==== Task data
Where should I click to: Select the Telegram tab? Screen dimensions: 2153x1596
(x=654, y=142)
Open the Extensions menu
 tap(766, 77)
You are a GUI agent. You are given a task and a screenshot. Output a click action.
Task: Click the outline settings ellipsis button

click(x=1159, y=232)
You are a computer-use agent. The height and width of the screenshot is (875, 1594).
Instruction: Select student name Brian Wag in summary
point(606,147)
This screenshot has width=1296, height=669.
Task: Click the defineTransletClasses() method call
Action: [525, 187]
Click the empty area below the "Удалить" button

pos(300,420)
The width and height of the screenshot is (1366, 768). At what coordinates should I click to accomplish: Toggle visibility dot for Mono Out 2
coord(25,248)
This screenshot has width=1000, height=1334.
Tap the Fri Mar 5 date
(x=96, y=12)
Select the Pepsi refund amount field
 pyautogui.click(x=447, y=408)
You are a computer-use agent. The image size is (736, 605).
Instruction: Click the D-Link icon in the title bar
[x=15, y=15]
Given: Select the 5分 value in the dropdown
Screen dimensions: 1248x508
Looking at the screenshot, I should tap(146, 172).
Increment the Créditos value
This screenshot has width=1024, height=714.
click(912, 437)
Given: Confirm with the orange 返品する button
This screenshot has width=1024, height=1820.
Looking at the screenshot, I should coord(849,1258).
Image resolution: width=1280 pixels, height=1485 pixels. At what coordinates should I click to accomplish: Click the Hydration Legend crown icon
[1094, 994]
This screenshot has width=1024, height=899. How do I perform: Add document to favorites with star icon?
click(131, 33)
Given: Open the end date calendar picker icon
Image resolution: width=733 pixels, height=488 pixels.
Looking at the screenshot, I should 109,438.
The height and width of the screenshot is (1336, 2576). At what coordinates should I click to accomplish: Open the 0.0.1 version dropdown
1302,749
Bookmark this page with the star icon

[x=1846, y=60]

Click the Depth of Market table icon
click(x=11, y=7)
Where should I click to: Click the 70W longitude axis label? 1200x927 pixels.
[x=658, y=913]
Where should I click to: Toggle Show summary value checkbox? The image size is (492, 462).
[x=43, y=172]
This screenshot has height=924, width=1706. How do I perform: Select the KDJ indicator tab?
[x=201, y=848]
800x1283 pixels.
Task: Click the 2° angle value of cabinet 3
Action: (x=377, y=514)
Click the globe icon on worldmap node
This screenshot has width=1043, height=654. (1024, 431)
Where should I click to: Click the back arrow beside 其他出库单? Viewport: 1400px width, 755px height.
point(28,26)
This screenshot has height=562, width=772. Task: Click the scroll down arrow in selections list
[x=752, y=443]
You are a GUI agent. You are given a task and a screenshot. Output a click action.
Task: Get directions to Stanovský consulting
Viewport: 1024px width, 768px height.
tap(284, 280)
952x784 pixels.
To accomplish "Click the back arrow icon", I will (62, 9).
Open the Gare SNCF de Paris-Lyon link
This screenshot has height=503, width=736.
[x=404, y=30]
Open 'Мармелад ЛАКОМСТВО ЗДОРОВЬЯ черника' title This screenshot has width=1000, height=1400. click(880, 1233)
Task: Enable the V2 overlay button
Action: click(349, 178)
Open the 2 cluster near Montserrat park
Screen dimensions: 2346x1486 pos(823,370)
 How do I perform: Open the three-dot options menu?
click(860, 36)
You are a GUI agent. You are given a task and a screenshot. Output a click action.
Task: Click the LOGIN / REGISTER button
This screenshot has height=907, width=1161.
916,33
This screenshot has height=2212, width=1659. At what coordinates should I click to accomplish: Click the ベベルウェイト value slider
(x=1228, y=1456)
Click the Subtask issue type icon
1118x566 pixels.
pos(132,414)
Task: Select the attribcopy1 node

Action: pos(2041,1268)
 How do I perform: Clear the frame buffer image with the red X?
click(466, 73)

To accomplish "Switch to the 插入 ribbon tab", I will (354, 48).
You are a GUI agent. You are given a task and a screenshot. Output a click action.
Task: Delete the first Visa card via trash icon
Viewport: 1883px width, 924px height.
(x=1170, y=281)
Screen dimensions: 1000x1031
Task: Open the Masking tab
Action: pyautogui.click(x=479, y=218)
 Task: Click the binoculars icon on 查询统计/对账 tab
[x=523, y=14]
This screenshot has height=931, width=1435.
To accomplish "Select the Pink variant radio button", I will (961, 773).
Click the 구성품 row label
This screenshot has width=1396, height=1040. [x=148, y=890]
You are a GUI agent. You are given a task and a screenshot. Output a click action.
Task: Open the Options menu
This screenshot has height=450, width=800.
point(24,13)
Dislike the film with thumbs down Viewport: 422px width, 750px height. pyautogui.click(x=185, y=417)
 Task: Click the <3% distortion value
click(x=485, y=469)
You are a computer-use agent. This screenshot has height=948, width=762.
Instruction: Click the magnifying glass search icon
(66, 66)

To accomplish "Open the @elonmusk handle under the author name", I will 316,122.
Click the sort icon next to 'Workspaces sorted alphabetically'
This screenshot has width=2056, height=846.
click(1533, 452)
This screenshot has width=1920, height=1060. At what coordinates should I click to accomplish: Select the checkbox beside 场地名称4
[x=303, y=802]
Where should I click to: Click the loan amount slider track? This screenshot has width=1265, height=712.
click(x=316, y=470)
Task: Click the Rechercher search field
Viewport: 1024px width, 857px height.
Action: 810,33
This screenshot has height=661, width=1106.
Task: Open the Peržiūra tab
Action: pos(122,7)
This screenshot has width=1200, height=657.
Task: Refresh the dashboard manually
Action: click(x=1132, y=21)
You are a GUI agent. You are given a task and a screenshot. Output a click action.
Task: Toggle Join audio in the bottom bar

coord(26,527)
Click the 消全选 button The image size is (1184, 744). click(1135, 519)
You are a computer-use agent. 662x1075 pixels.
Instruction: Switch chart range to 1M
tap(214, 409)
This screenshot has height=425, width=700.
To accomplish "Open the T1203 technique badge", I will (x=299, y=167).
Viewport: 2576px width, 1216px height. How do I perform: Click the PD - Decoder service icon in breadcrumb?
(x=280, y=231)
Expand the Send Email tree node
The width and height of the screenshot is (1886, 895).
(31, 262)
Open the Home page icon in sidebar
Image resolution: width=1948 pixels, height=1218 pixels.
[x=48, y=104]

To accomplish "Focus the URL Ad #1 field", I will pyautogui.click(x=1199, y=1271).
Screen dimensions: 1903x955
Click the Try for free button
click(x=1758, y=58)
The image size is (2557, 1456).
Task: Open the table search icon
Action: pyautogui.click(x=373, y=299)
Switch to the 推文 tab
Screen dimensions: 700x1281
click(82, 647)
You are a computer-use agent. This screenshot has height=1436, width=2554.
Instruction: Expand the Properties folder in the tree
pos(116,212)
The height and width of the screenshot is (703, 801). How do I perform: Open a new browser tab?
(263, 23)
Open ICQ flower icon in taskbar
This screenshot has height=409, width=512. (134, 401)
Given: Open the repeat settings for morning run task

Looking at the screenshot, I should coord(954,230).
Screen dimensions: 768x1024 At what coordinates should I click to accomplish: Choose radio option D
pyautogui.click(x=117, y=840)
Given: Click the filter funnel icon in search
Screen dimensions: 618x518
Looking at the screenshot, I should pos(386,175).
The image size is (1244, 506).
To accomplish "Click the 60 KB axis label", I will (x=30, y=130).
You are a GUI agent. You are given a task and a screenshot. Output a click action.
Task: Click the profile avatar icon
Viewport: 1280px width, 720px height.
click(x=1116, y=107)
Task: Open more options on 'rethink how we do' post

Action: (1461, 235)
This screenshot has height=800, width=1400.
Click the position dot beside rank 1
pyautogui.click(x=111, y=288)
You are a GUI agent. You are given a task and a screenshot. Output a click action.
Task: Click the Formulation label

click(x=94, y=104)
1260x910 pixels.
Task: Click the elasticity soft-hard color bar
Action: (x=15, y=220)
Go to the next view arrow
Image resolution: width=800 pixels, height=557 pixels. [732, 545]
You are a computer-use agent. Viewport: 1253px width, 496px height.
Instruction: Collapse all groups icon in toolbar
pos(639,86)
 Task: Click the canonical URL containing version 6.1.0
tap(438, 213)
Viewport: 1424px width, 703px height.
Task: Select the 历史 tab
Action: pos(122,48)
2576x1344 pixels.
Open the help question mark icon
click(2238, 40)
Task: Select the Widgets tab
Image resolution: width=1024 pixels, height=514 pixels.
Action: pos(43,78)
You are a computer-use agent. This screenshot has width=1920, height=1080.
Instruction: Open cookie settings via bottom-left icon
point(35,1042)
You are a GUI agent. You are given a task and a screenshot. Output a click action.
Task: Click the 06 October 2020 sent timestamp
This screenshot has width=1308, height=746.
========
== Exercise goal ==
In the items above, switch "Visa" to "Mastercard" in the stretch from the line containing "How do I perform: Clear" through the line containing "will (961, 773).", and give back those lines alone with everything else unchanged.

== The response ==
 How do I perform: Clear the frame buffer image with the red X?
click(466, 73)

To accomplish "Switch to the 插入 ribbon tab", I will (354, 48).
You are a GUI agent. You are given a task and a screenshot. Output a click action.
Task: Delete the first Mastercard card via trash icon
Viewport: 1883px width, 924px height.
(x=1170, y=281)
Screen dimensions: 1000x1031
Task: Open the Masking tab
Action: pyautogui.click(x=479, y=218)
 Task: Click the binoculars icon on 查询统计/对账 tab
[x=523, y=14]
This screenshot has height=931, width=1435.
To accomplish "Select the Pink variant radio button", I will (961, 773).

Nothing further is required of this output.